EXERCISE INSTRUCTIONS:
Reproduce, from the line containing "Screen dimensions: 732x571" to the last line of the material, every line exactly.

• • •

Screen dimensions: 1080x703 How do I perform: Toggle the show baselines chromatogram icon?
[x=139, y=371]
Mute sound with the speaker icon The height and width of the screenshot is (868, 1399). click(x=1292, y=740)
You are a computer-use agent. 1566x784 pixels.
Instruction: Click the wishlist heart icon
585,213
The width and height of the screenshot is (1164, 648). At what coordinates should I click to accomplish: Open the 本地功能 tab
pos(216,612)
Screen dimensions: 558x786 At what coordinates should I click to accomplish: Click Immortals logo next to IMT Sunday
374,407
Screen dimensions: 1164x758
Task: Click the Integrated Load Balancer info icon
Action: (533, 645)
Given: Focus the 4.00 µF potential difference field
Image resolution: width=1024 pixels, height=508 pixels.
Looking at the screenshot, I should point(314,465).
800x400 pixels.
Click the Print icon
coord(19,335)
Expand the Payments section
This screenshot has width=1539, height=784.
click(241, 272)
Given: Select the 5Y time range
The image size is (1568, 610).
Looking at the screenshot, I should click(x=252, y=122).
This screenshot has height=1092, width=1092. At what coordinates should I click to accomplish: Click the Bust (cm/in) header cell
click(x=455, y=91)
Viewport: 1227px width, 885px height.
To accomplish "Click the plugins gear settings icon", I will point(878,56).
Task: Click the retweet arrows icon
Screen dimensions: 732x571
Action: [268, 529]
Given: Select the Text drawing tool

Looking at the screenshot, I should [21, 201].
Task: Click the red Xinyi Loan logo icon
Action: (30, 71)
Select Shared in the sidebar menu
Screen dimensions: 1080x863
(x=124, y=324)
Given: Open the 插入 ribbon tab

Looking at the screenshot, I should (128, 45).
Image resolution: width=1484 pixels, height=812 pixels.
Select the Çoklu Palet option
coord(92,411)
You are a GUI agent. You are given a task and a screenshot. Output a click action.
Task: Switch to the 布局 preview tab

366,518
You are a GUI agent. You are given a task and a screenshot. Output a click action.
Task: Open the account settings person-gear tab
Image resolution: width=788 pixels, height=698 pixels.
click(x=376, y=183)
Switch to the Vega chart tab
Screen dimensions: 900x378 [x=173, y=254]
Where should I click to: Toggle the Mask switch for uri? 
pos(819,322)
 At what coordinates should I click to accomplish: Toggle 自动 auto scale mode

• • •

RESPONSE TO THIS TASK:
Screen dimensions: 732x571
Action: [268, 529]
Given: Select the Text drawing tool

Looking at the screenshot, I should [21, 201].
Task: Click the red Xinyi Loan logo icon
Action: (30, 71)
Select Shared in the sidebar menu
Screen dimensions: 1080x863
(x=124, y=324)
Given: Open the 插入 ribbon tab

Looking at the screenshot, I should (128, 45).
Image resolution: width=1484 pixels, height=812 pixels.
Select the Çoklu Palet option
coord(92,411)
You are a GUI agent. You are given a task and a screenshot. Output a click action.
Task: Switch to the 布局 preview tab

366,518
You are a GUI agent. You are given a task and a screenshot. Output a click action.
Task: Open the account settings person-gear tab
Image resolution: width=788 pixels, height=698 pixels.
click(x=376, y=183)
Switch to the Vega chart tab
Screen dimensions: 900x378 [x=173, y=254]
Where should I click to: Toggle the Mask switch for uri? 
pos(819,322)
 At what coordinates should I click to accomplish: Toggle 自动 auto scale mode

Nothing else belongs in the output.